## The request
Extract every line below that contains the string "icon", and reproduce each of them in full.

## Stored data
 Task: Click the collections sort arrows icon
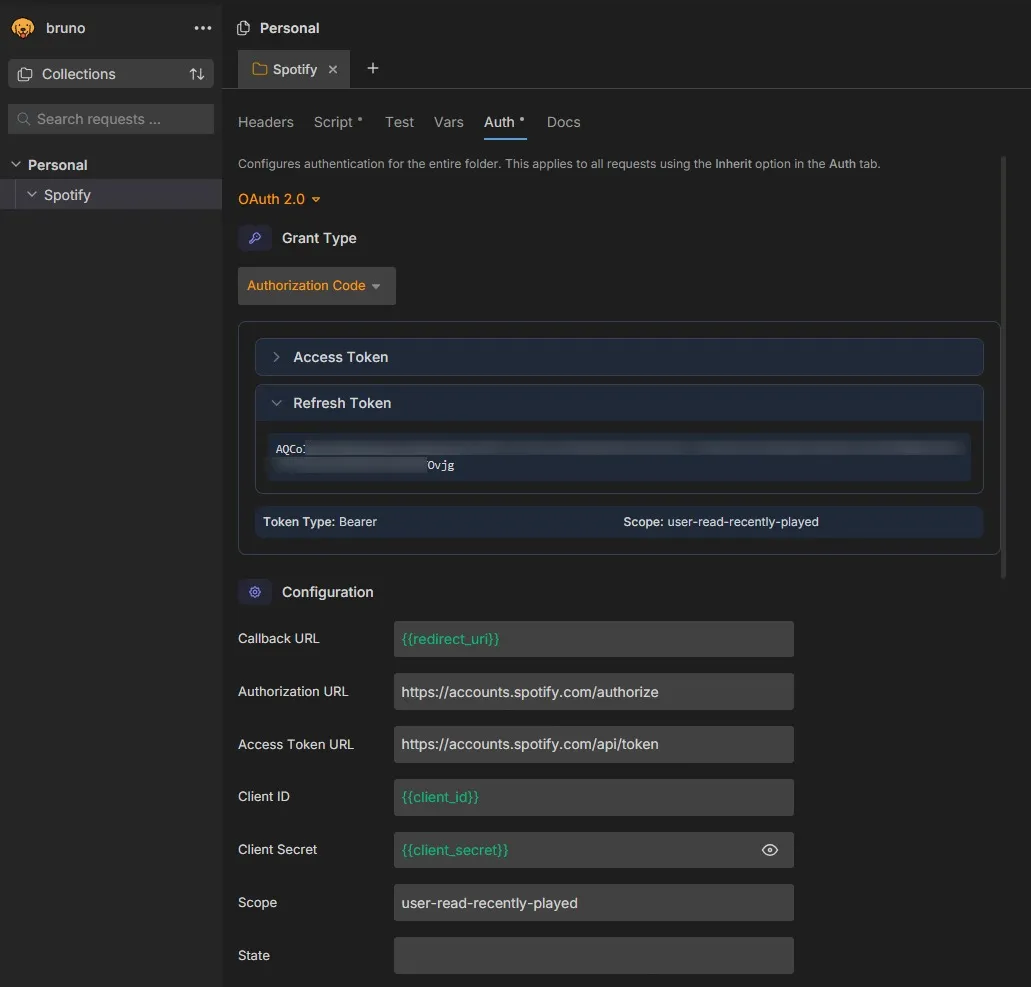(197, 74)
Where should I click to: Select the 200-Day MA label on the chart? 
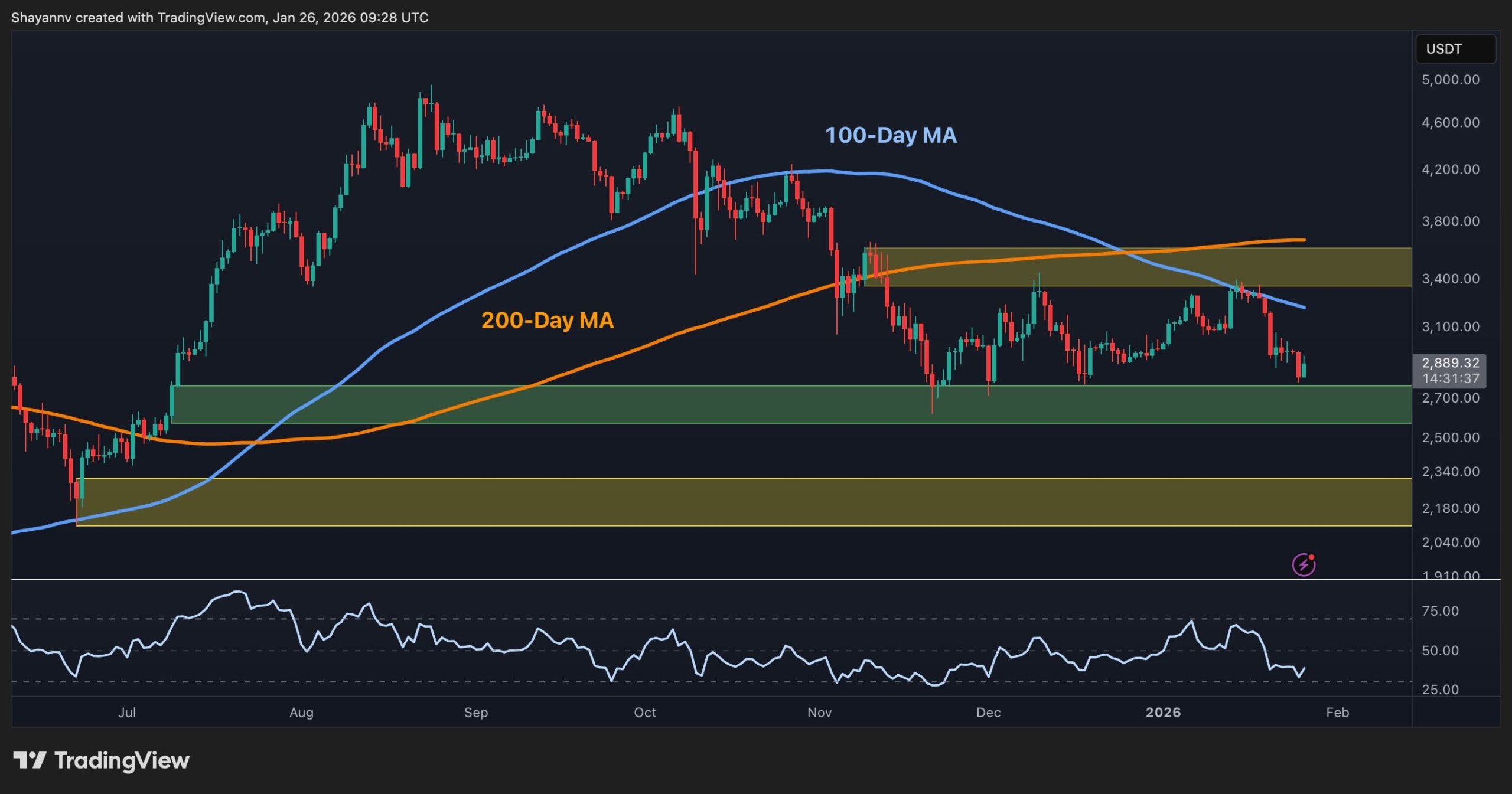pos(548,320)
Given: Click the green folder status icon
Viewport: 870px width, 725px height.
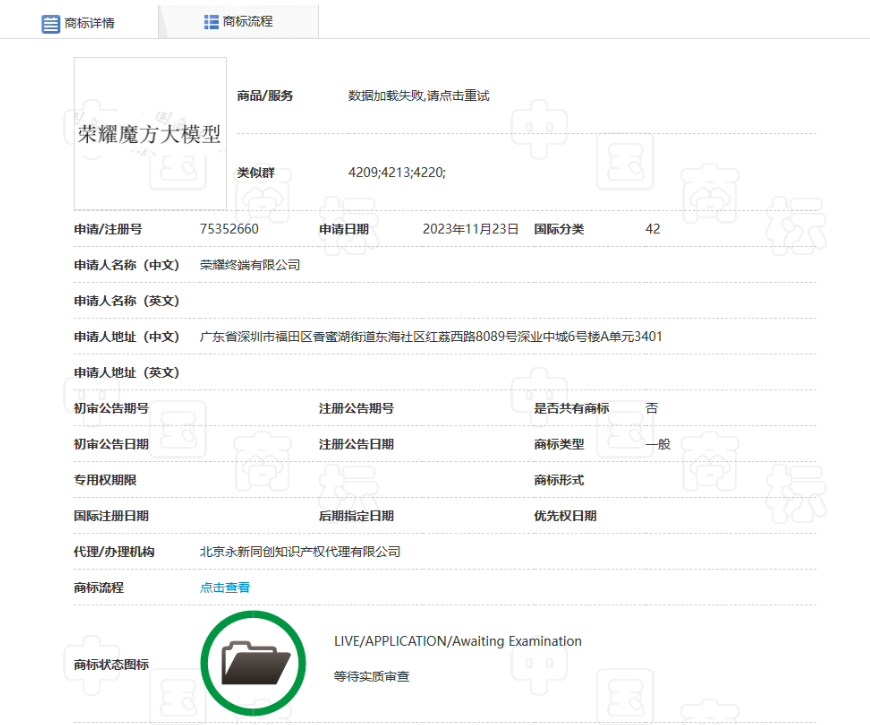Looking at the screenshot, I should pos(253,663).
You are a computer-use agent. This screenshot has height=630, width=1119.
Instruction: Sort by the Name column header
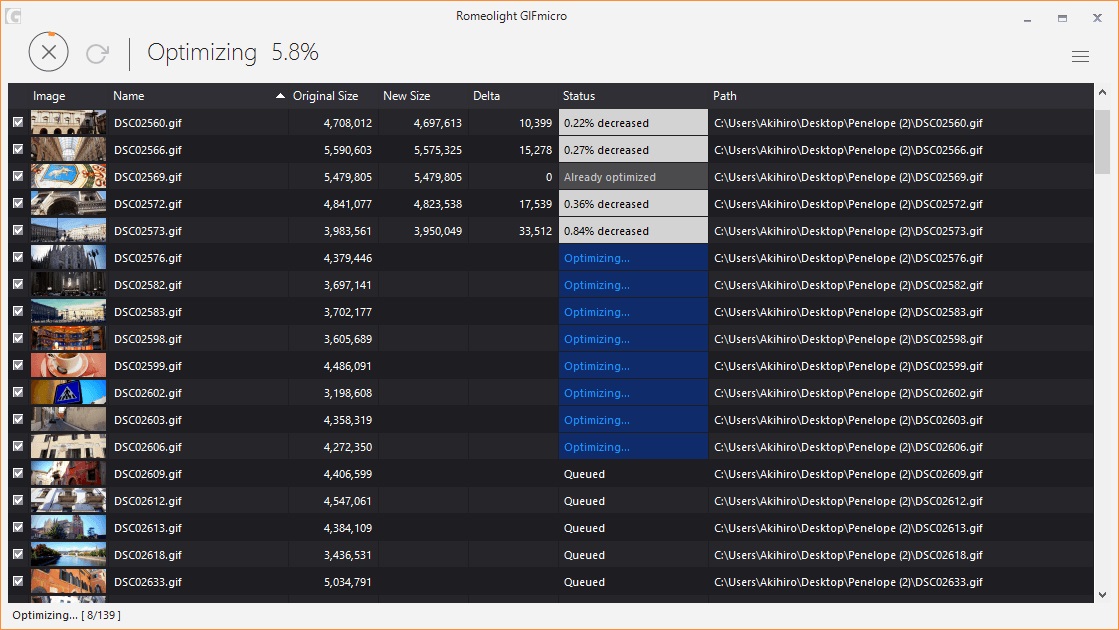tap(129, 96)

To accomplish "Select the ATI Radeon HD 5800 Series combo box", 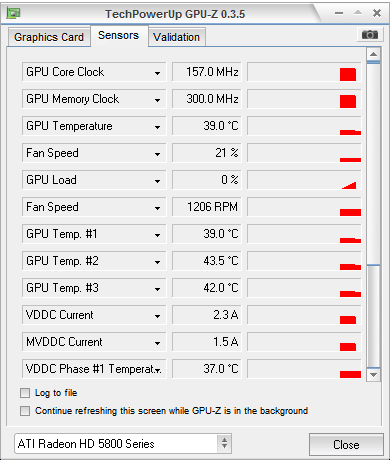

## Answer to this problem
 Task: Click the collections sort arrows icon
Given: Click the green folder status icon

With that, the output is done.